Fortunately I have never shared Mr. Hedges experiences, so I cannot comment on this movie's accuracy in approximating actual combat. A few seem to say it does.

As for me, I am impressed by the filmmakers' great pains in depicting simulating Iraq (and I must say, I had to wonder how they were able to film in so gritty and honest locations and conjure up such spine tingling suspense). Of course, the old adage that TV is life without the boring bits stills holds true here.

So does war possess all the attributes Hedges lists above? Excitement, exoticism, a bizarre and fantastic universe? The Hurt Locker says yes. So what can we say about war? War is unreal, war is hell and now, war is a drug. War is many things then, and eventually as the "myth makers" begin to run out of ideas, war becomes anything. That's a scary thought.

Saturday, August 15, 2009

District 9


Here's an eviction notice. Not that you'll understand what it is.

One half unsubtle social commentary and another half shoot-em-up, District 9 is fresh but not wholly original. The two halves don't fully mesh together, which would've made for a brilliant movie. Instead we have a National-Geographic/News-ish shaky cam setup (Cloverfield haters might not enjoy the first two-thirds of the movie) which then (devolves?) launches into full guns and blasters and you realize that they put the leftovers props from Halo to good use.

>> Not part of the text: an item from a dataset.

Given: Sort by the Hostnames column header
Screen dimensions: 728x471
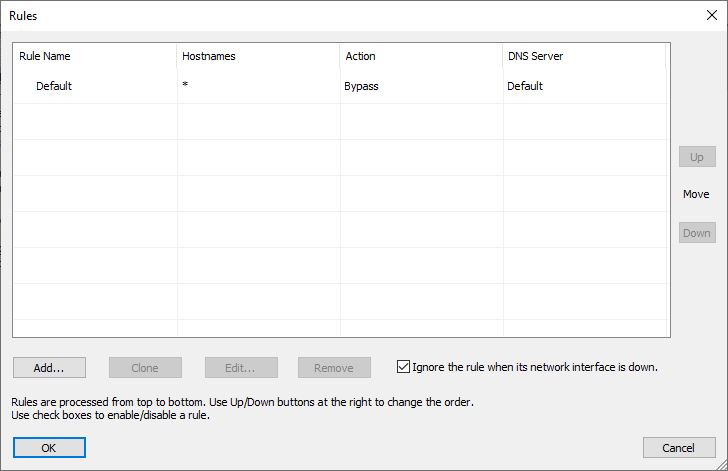Looking at the screenshot, I should [x=258, y=56].
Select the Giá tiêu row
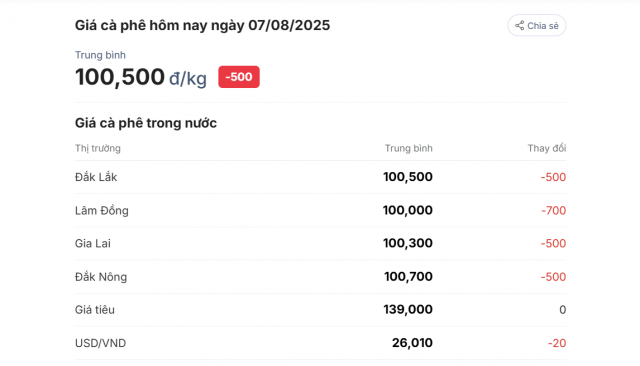Viewport: 640px width, 366px height. 320,310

It's good and entertaining and while it becomes frenetic, it never launches into a full-on assault of your senses. Along with Star Trek, the two halfway solid movies of the summer, both happen to be sci-fi. And if Avatar delivers even half of what it's promising, all bets are off as to whether we are going to see another glut of science fiction coming our way (akin to the epic/fantasy binge we saw after LotR).

Not that I'm complaining.

Thursday, August 13, 2009

Little Steps

My cat has a routine that is almost impeccable. From morning to evenings she lays on a box near my bed, hidden by a curtain. From the evening to night, she is in my brother's room lingering. I would not know what she would be up to till the dawn, but she's always busy, so I'm assuming as much.

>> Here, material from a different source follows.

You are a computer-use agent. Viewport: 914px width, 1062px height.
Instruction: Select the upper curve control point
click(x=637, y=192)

We rarely look out at the night sky because there's nothing to see. Unless its rocks burning up in our atmosphere, then everyone goes out only to find the sky is overcast. In the city the lights drowned out everything. Even here, where stars blossom, I rarely look up. Force of habit, I suppose.

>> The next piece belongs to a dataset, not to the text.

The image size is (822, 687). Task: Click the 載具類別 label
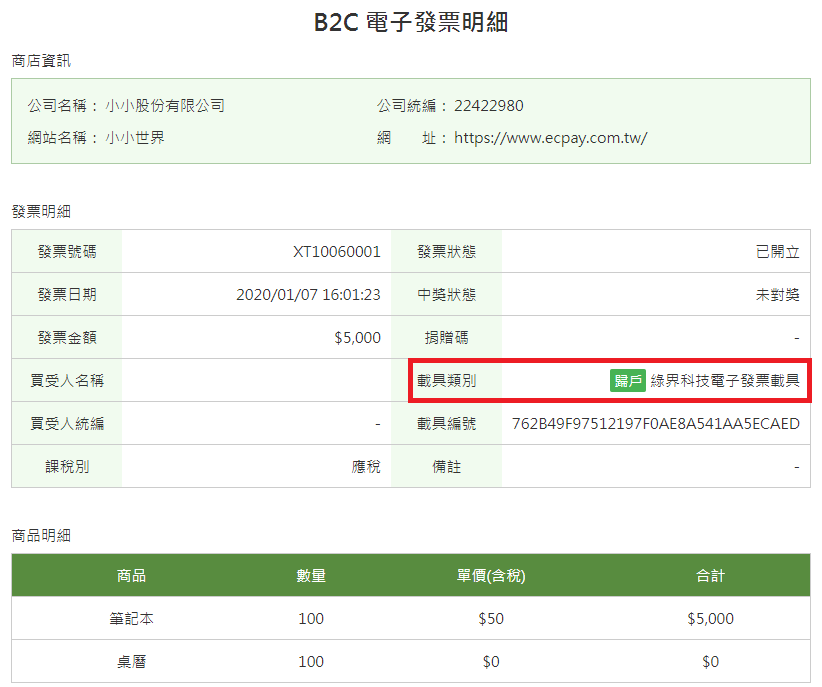coord(446,381)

I rarely talk about work because there's hardly anything to say. It's work, in front of a computer screen - oh how dull has the computer made work. Even the car mechanics look at the computer now, because cars have become like computers. Most of the books I read are from a single grayscale screen. Convenient. I miss paper, but then I am rarely sentimental over such things. Things are things, plastic or metal or paper. One would think as much.

Movies and books are getting more boring. I have been watching a lot of movies and reading a lot of books. Have I been learning? Yes. Will one eventually run out of things to learn? Some would I say no. All things come to an end, but I am just too young to understand that, right?

So we take little steps going as slow as we grow and in a few years we realize we have gone so far and the road is going to end and you begin to wonder and regret the things that you had missed and the things that you had done. Would I have done things differently? Of course. Could I have? I don't know.

Most of our paragraphs end with assumptions, indeed most of what we believe in is conjecture. But whatever works, works.